# [Task objective]
Reproduce word for word everything in the rows below, from the line that contains "353) label: Cloudflare" down to the line that contains "per roll bbox: (586, 611, 693, 748)", with both of those lines included.

# [Records to process]
────────────────
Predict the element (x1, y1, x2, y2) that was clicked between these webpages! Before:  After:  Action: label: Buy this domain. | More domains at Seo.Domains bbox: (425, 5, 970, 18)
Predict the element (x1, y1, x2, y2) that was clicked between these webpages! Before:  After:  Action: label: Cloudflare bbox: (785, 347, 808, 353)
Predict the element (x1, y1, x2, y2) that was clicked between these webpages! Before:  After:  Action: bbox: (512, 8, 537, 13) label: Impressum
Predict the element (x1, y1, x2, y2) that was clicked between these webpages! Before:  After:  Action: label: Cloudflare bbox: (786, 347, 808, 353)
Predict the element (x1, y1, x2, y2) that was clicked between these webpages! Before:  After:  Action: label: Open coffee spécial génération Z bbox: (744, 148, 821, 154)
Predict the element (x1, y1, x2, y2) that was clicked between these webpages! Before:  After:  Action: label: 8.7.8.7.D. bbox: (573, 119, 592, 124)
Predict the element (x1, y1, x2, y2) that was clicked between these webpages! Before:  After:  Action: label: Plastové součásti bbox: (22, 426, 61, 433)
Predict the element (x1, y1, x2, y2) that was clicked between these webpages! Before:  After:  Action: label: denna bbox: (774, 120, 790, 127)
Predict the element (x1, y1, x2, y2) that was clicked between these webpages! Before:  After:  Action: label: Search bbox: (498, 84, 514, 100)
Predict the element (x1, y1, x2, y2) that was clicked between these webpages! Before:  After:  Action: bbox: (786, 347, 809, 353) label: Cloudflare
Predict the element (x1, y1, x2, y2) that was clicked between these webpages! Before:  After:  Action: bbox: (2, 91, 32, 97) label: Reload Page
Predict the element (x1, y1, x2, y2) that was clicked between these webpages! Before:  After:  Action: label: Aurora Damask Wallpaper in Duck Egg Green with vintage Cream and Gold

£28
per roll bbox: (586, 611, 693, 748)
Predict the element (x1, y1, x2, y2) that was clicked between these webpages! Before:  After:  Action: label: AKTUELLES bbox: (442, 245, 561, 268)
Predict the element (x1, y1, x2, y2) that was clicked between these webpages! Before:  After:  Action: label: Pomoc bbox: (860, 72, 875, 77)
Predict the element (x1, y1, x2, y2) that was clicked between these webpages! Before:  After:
────────────────
# [Finished answer]
Predict the element (x1, y1, x2, y2) that was clicked between these webpages! Before:  After:  Action: bbox: (786, 347, 809, 353) label: Cloudflare
Predict the element (x1, y1, x2, y2) that was clicked between these webpages! Before:  After:  Action: bbox: (2, 91, 32, 97) label: Reload Page
Predict the element (x1, y1, x2, y2) that was clicked between these webpages! Before:  After:  Action: label: Aurora Damask Wallpaper in Duck Egg Green with vintage Cream and Gold

£28
per roll bbox: (586, 611, 693, 748)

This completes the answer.